First phase of census remains largely smooth
ISLAMABAD: The month-long first phase of the grand national population census was remarkably smooth without any disruption barring a gory incident in which the census team was attacked, killing four army men and three others in Lahore on April 5.
This was a terrorist strike to achieve the nefarious objectives than impeding the census.
The army men accompanying the team were the target. Despite this episode, there was no change in the census schedule.
Although the exercise was spread in 63 districts of Punjab, Sindh, Khyber Pakhtunkhwa (KP), Balochistan, Azad Kashmir and Gilgit Baltistan, no other incident took place anywhere to inhibit the process, which, it had been decided at the highest level, would be carried out come what may.
To begin with, no complaints emerged from any political or public quarter about the census.
The presence of the soldiers with the enumerators belonging to different civilian departments ensured complete law and order as well as transparency.
The second phase will begin on April 25 to continue for one month. The same paraphernalia will remain in place for this stage.
The census became possible only due to the security cover provided by the Pakistan Army.
Chief of Army Staff Gen Qamar Javed Bajwa has put his full weight behind hassle-free holding of the process. He has repeatedly said that provision of assistance was the national duty.
Nearly 200,000 military personnel were engaged in the exercise.
However, despite sparing of such a large number of army men for the census made no difference on the all-encompassing nationwide anti-terrorism campaign. Rather, the new military operation Raddul Fasaad in which the counter-terrorism departments, intelligence agencies and police are also tremendously contributing is going on in Punjab and other areas of Pakistan at a fast pace.

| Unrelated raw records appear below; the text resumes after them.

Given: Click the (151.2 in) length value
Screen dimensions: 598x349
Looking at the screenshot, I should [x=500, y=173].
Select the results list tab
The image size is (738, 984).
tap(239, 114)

In fact, the majority province has been covered for the first time in such a campaign.
Two key political parties made an inane bid to obstruct an otherwise direly needed national exercise.
The Pakistan People’s Party (PPP) and Muttahida Qaumi Movement (MQM) filed separate petitions in superior courts, expressing reservations about the census, which is already nine years behind schedule in violation of the Constitution.
The present sixth census was due in 2008 after mandatory ten years. It might had been further delayed had the Supreme Court not pushed the government hard to hold it.
Neither the PPP government had picked up the courage to organize it nor had the MQM ever raised its conduct when it was all-powerful during Pervez Musharraf’s regime.
The Nawaz Sharif government was decisively determined to carry out the census when it decided more than a year back to the effect, but now efforts were made by these two parties to hamper it. However, no state institution is in a mood to let any hiccup come in the way to prevent it.
The PPP challenged the procedures put in place for the census in the Sindh High Court and sought disclosure of all data collected during it, claiming that irregularities are being committed.
The petition submitted to the top court by MQM Pakistan has alleged rigging in the census procedure.
There are severe anomalies in the pre-census process of blocks count, it asserted. “As part of pre-census rigging, the blocks of urban populace have been decreased.
These blocks were counted as 47.65pc during the last census but for the present exercise, they have been reduced to 45pc.
Sindh’s urban population must have increased during the past 18 years due to urbanization, but the government has reduced the number of blocks.”
When the present government had decided to hold the census, it had taken all the stakeholders on board.
The decision had been made in a meeting of the Council of Common Interests (CII), which had been attended by all the provincial chief ministers.
That was the forum where all details were needed to be sorted out to avoid the subsequent grumbling.
Attempts that have failed have been made to create doubts about this supreme exercise in the absence of which proper policy planning is impossible.
After the conclusion of the second phase, true picture will emerge about a multitude of factors about Pakistan’s population, which will help the policy makers and financial and development managers to chalk out appropriate strategies.
There may be some changes in the number of National Assembly seats for different provinces.
In case of such eventuality, there will be no need to make a constitutional amendment to increase or reduce the seats of one province or the other on the basis of the census.
An ordinary notification will suffice.